I invented the name "polytwigs" because "hexagonal-grid polysticks" is too unwieldy, especially when combined with order-prefixes (mono-, di-, tri-, tetra-, etc.; "hexagonal-grid tristicks"!?). The name comes from "twig" being a small stick, often bent and branching. "Polytwig" is also similar to "polytrig", the name I invented for triangular-grid polytsicks. I hope these names catch on.

Prior Research

When I began working on the hexagonal-grid polysticks, I was unable to find any references to prior research. While (to my knowledge) nothing seems to have been published, I couldn't believe that this was a completely novel idea — an intuition that proved to be true.

In February 2012 I received email from Mr. Colin F. Brown, a puzzle enthusiast from Dudley, England, who shared the results of his unpublished work on hexagonal-grid polysticks from the late 1970s and early 1980s. Mr. Brown wrote,

I did name them ‘Polycules’, from the fact that sea sponges have spicules that resemble a tri-cule (your 3-stick hexagon gridded ‘polytwig’) each segment being set at 120° apart. I also gave each pentacule a name...

See the Wikipedia article on "sponge spicules" for an image demonstrating the resemblance. In fact, Mr. Brown used the term "polycules" for sqare-grid polysticks and triangular-grid polytrigs as well (prefixed with "rectangular-", "triangular-", and "hexagonal-"), but:

... for constructional problems, I chose the hexagonal stick forms, partly because the rectangular and triangular types admitted tilings and constructions with ‘crossings’ – impossible with polytwigs.

I'll use "polycules" as a synonym for "polytwigs" here. Mr. Brown's pentacule names are listed in the pentatwigs section below. See Polytwigs: Puzzles & Solutions for examples of several of Mr. Brown's puzzle constructions.

Mr. Brown also explored the quasi-tritwigs with gaps between segments limited to length-1; see Quasi-Polyforms below.

At the Gathering for Gardner 10 (G4G10, 2012), Les Shader gave me a copy of a page from a Russian journal "Charade" ("ШАРАДА"), N6(6), December 1993. It featured a solution to the "Hexonet" puzzle ("ГЕКСОСЕТИ"), exactly the pentatwigs triangle (side length 5). Thanks to Tanya Khovanova of MIT for translating.

If you know of any other work on this type of puzzle, please let me know!


The number and names of the various orders of polytwigs are as follows:

1 monotwig 1 1
2 ditwig 1 1
3 tritwigs 3 4
4 tetratwigs 4 6
5 pentatwigs 12 19
6 hexatwigs 27 49
7 heptatwigs 78 143

The numbers of polytwigs can also be found in the following sequences from The On-Line Encyclopedia of Integer Sequences: A197459 (free) and A197460 (one-sided).
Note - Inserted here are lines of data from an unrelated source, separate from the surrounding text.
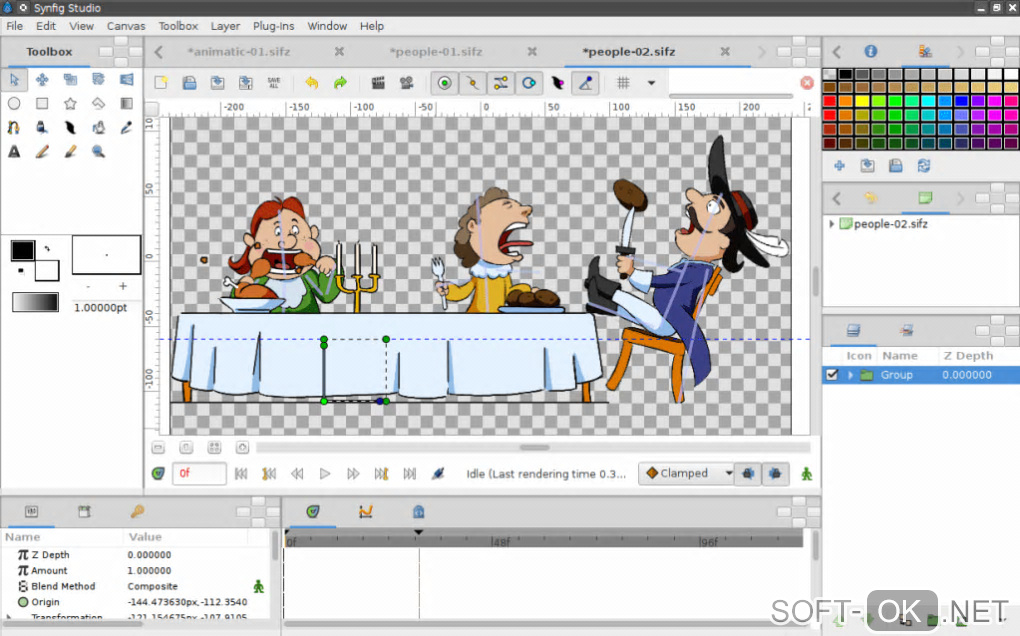
Task: Click the Save All toolbar icon
Action: pyautogui.click(x=274, y=83)
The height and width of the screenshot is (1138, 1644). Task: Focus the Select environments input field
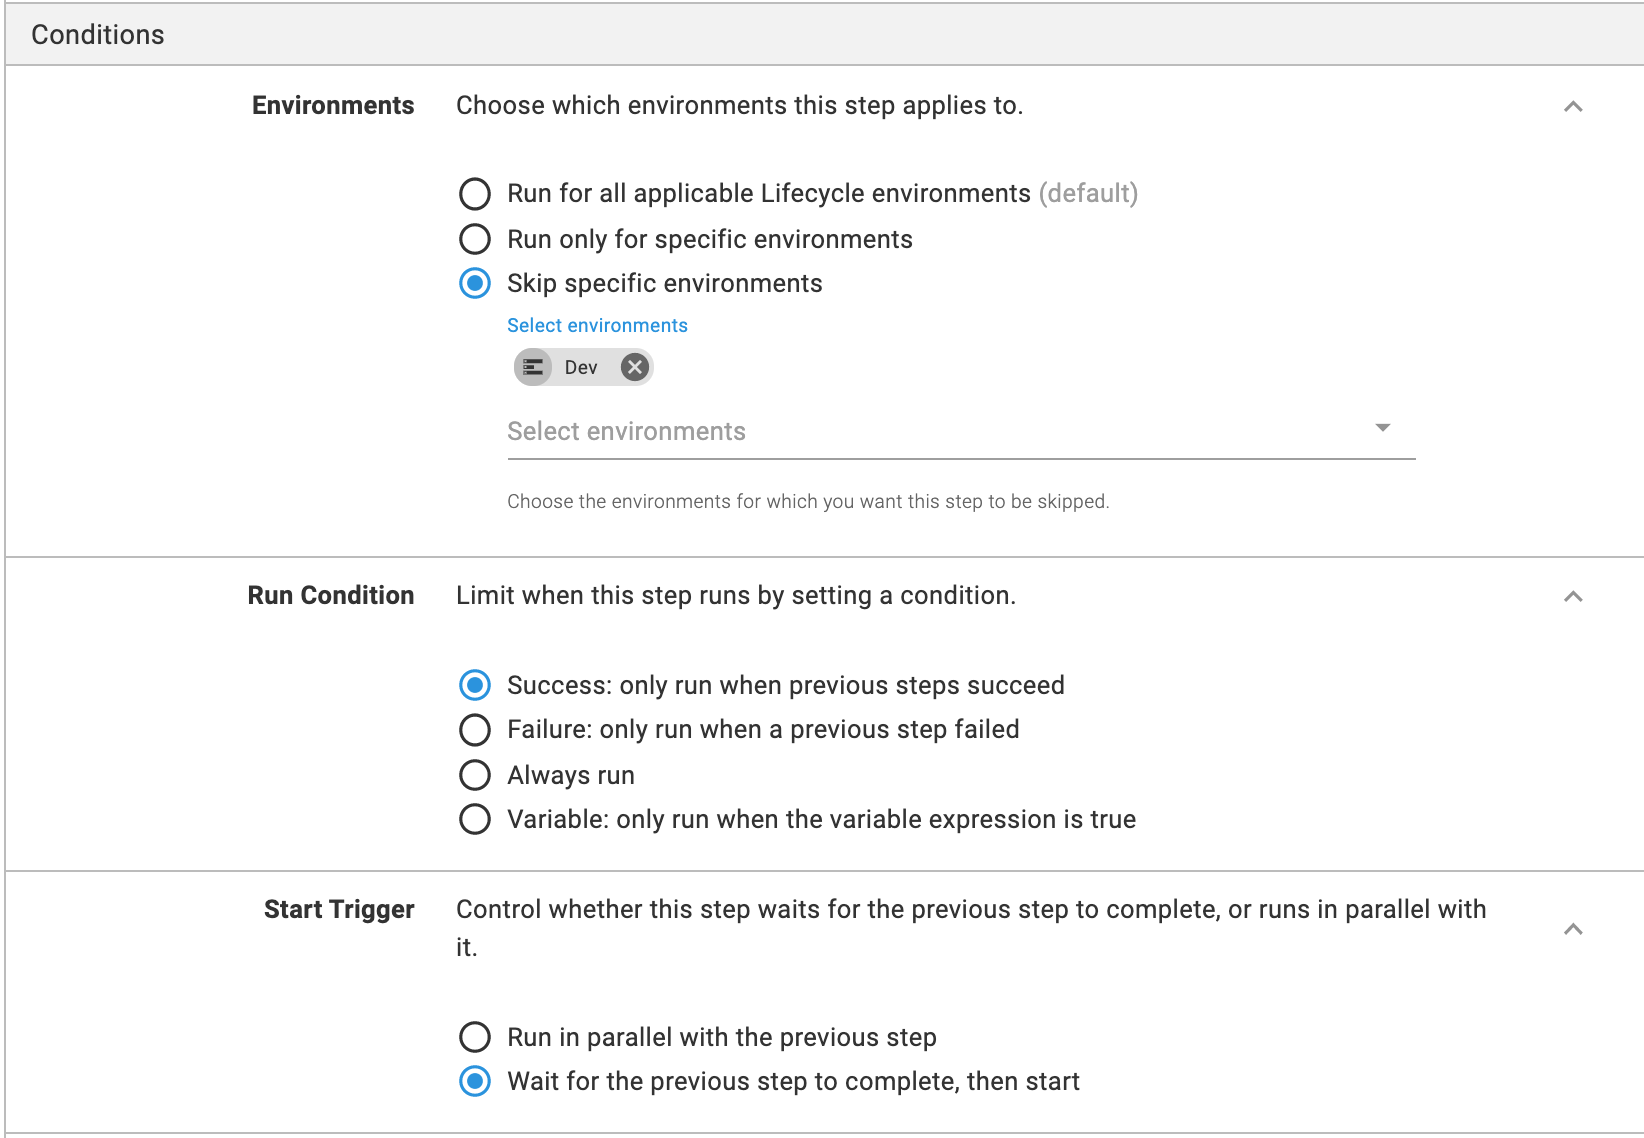coord(961,432)
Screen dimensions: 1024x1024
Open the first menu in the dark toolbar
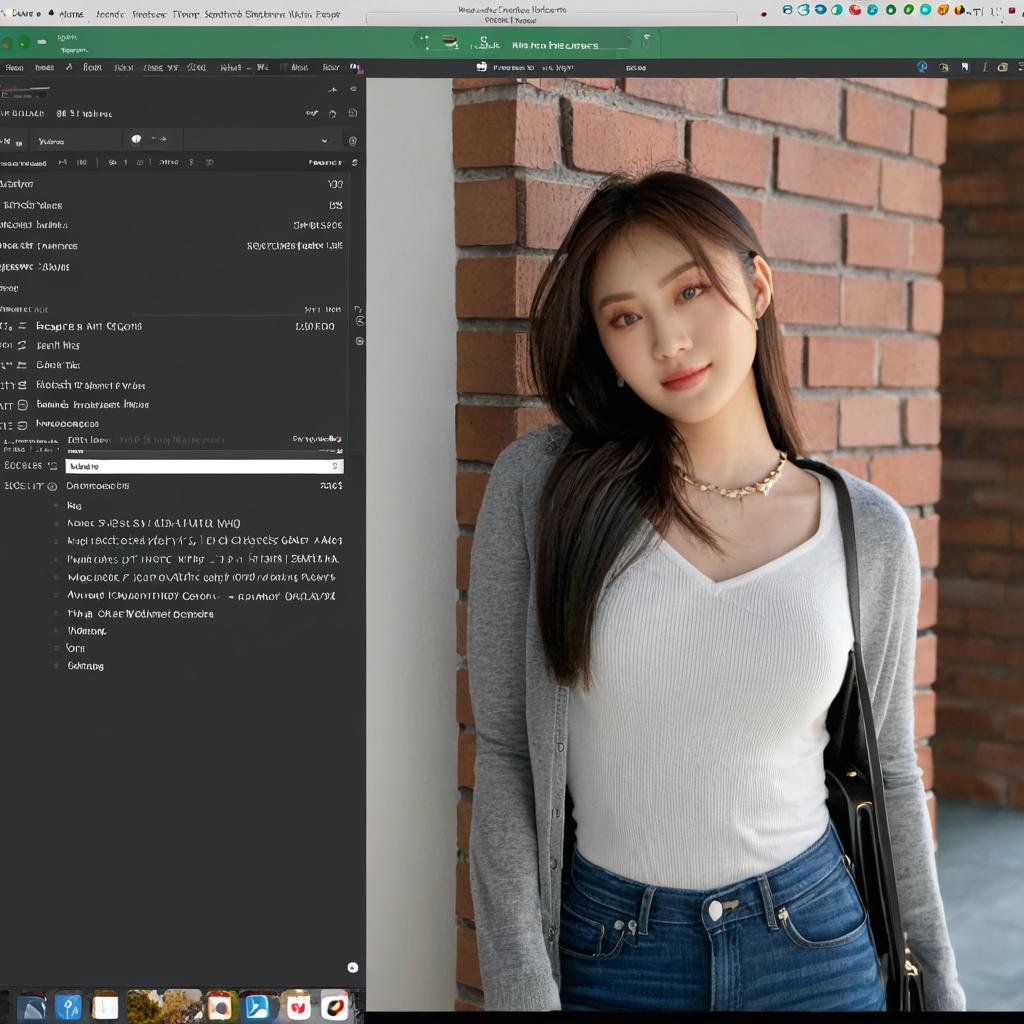(x=14, y=67)
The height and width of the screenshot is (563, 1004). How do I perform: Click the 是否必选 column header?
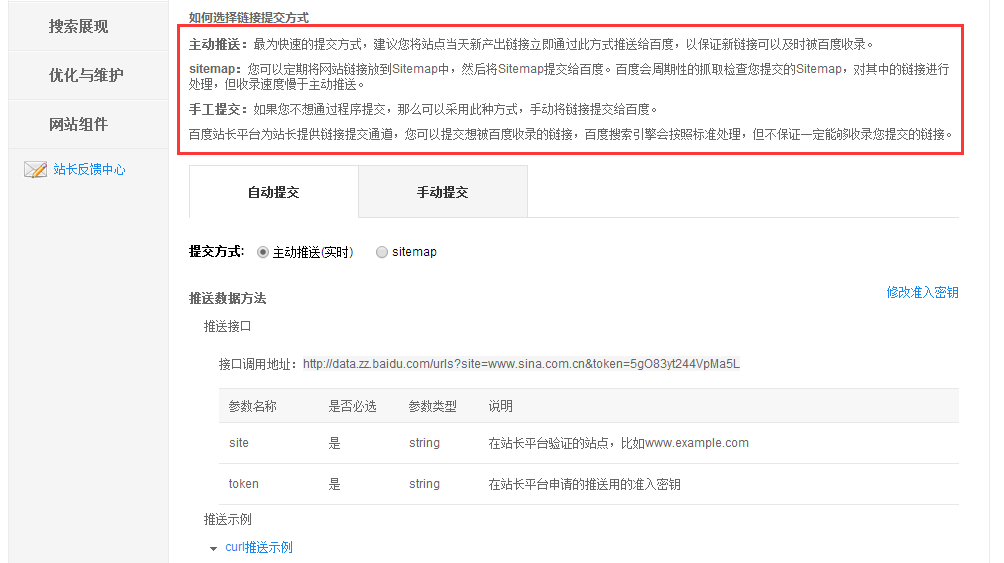tap(352, 406)
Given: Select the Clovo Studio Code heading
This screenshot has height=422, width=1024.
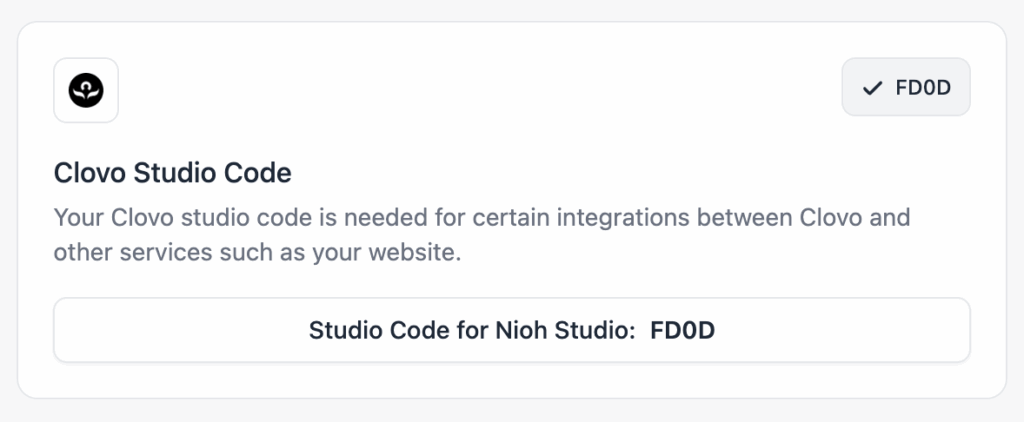Looking at the screenshot, I should (x=172, y=174).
Examples of the polytwigs from order 1 (monotwig) to order 6 (hexatwigs) are given in the tables below.

The polytwigs are named with a letter-number scheme, like "I1", "C3", and "R16". The letter part is the letter of the alphabet that the polytwig most closely resembles. In some cases, that resemblance is weak, and the letters are arbitrary. The final digit of the number represents the polyform order (how many line segments are in the polytwig). There are more hexatwigs than letters in the alphabet, so their names have an extra middle digit (numbered from 0) to differentiate the variations.

In the tables below, "Aspects" refers to the number of unique orientations that a polyform may take (different rotations, flipped or not). This varies with the symmetry of the polyform.

The "One-Sided" column identifies polyforms that are asymmetrical in reflection. Treating the flipped and unflipped versions of asymmetrical polytwigs as distinct polyforms (and disallowing further reflection or "flipping"), results in "one-sided" polytwigs and puzzles.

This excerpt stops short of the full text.